■ **Written problem**: Swap "Email" for "E-mail" in the part that opens with the line containing "Identify the click" and closes with the line containing "Public Site (65, 558)", and write out only those lines with nothing else changed.

◇ ◇ ◇ ◇ ◇

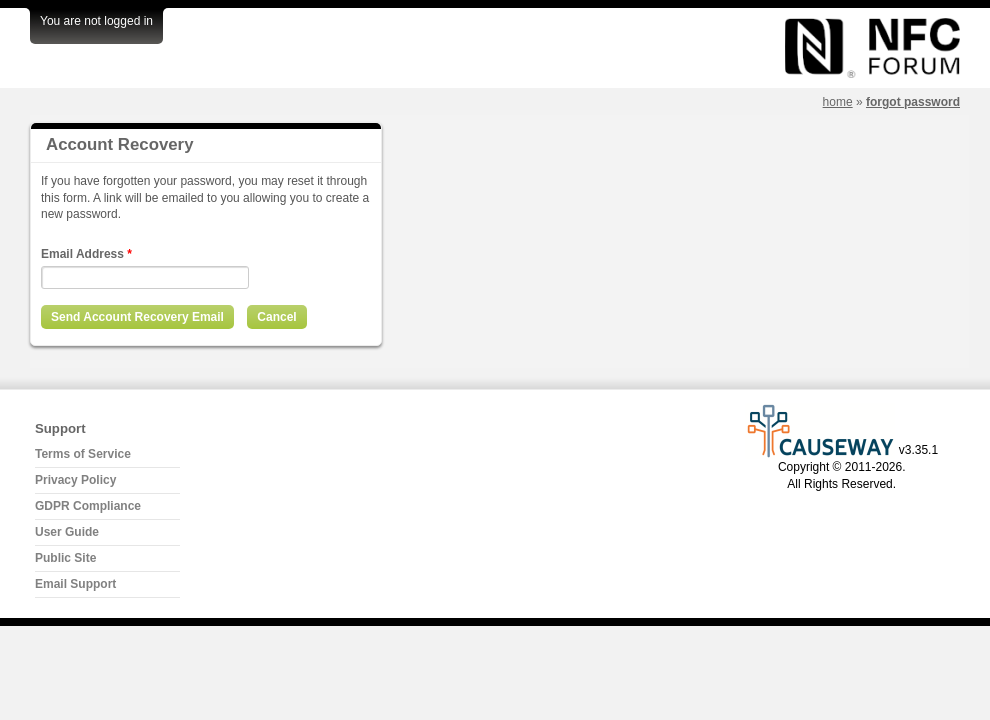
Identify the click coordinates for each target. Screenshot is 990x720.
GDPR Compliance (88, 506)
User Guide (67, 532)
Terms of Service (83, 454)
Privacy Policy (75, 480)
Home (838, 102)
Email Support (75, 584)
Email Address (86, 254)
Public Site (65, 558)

◇ ◇ ◇ ◇ ◇

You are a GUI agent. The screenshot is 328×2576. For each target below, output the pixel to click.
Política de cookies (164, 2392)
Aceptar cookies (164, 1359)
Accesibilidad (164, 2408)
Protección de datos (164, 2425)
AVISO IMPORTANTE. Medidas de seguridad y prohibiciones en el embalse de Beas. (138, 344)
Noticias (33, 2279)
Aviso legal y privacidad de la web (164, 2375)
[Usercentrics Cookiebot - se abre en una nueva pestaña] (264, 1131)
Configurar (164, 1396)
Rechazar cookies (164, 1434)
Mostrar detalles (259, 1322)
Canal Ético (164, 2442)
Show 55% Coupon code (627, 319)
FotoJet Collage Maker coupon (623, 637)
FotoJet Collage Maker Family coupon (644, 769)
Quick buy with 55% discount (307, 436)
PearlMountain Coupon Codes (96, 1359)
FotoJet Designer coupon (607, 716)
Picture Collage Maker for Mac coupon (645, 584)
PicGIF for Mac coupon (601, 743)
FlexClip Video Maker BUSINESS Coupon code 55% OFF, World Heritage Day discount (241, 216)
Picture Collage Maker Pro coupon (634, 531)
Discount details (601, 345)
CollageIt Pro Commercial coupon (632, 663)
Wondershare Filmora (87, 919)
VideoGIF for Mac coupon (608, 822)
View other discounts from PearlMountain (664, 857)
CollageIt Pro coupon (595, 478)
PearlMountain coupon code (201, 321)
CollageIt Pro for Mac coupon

◇ ◇ ◇ ◇ ◇

■ **Response to this task**:
Identify the click coordinates for each target. Screenshot is 990x720.
GDPR Compliance (88, 506)
User Guide (67, 532)
Terms of Service (83, 454)
Privacy Policy (75, 480)
Home (838, 102)
E-mail Support (75, 584)
E-mail Address (86, 254)
Public Site (65, 558)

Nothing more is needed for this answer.